> [Exercise requirements] Search the entries for the word "computer" and return every line where it is found.

> [Dataset excerpts]
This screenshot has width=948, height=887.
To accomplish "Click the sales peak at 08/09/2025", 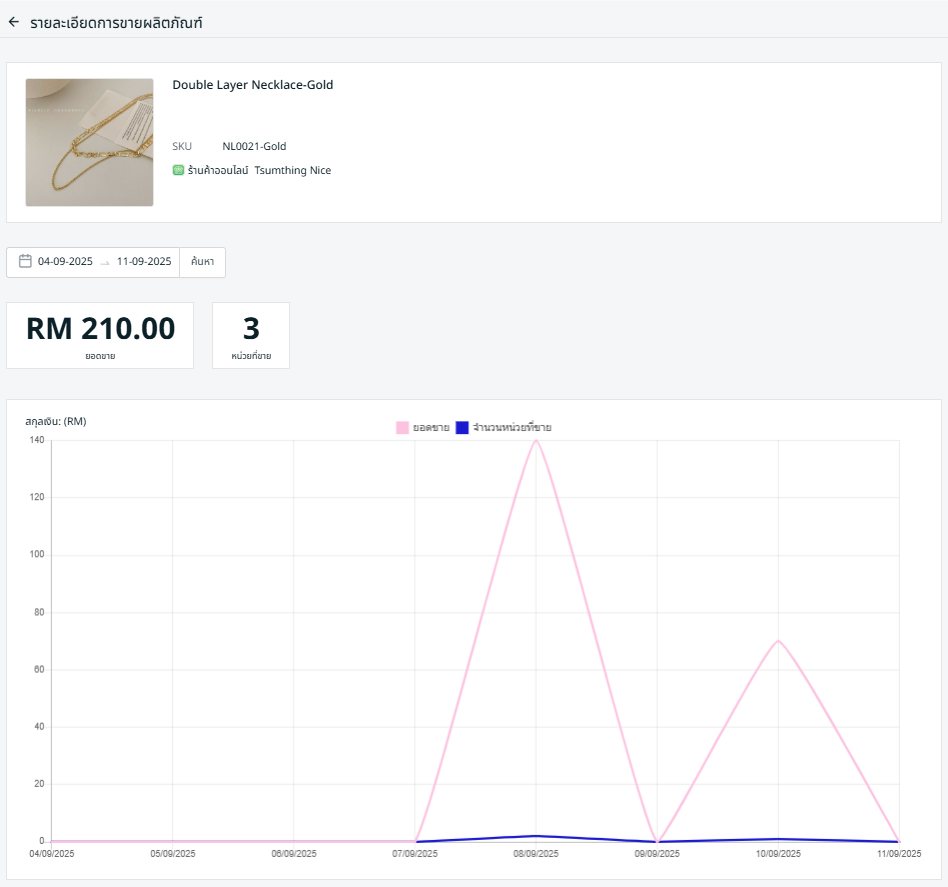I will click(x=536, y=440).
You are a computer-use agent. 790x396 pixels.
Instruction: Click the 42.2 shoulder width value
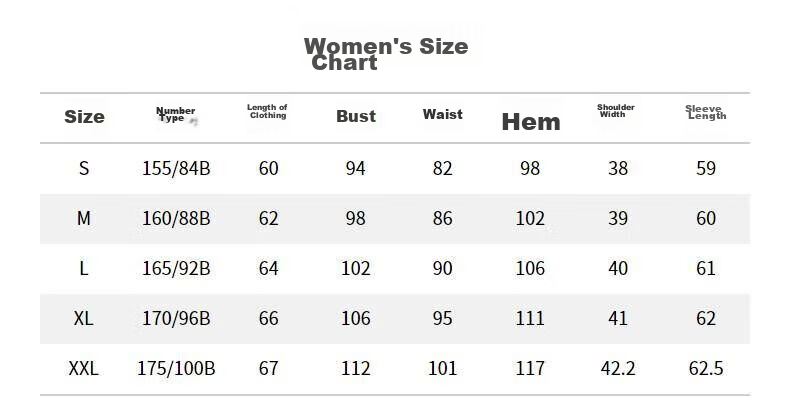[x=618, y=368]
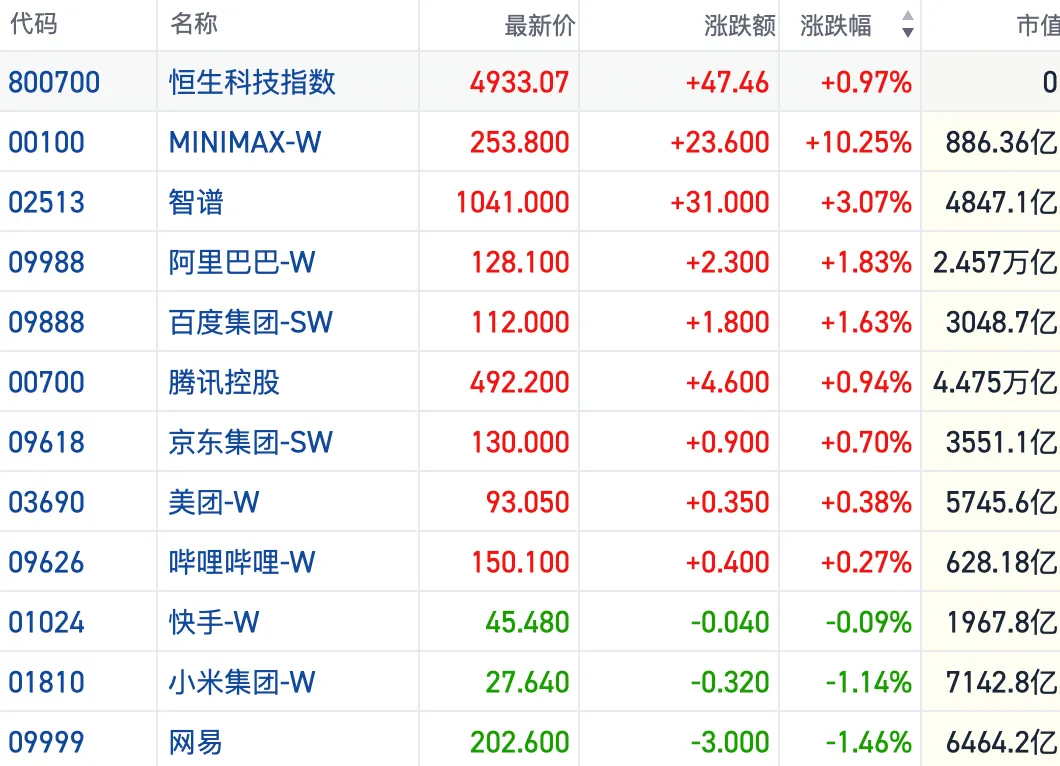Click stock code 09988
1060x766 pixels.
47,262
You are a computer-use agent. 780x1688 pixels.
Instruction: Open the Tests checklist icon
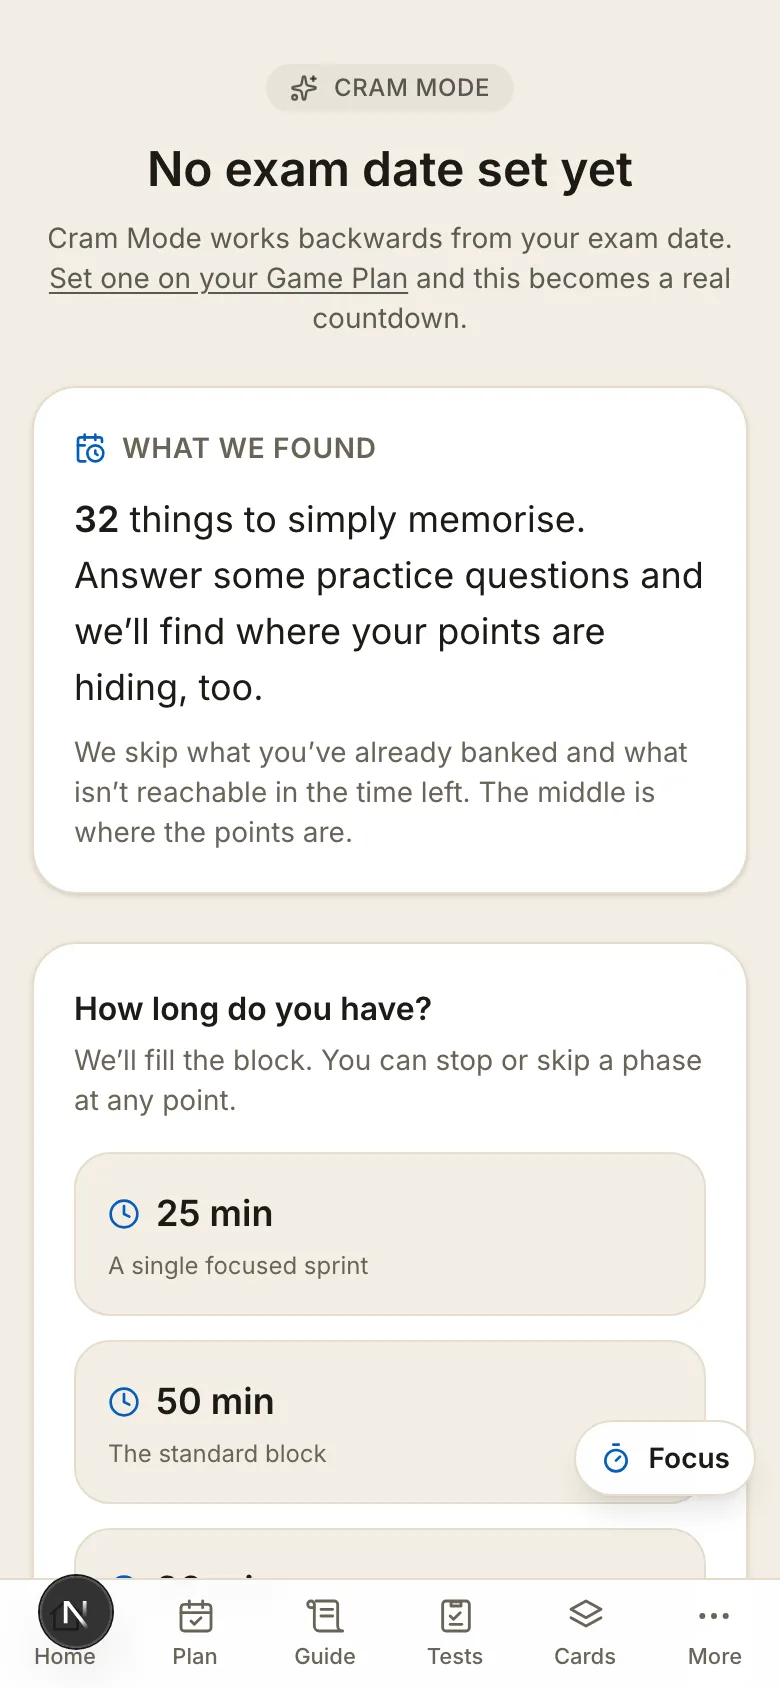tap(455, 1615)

> [Reply to the task]
You are a computer-use agent. 790x396 pixels.
You are a computer-use agent. 780x1688 pixels.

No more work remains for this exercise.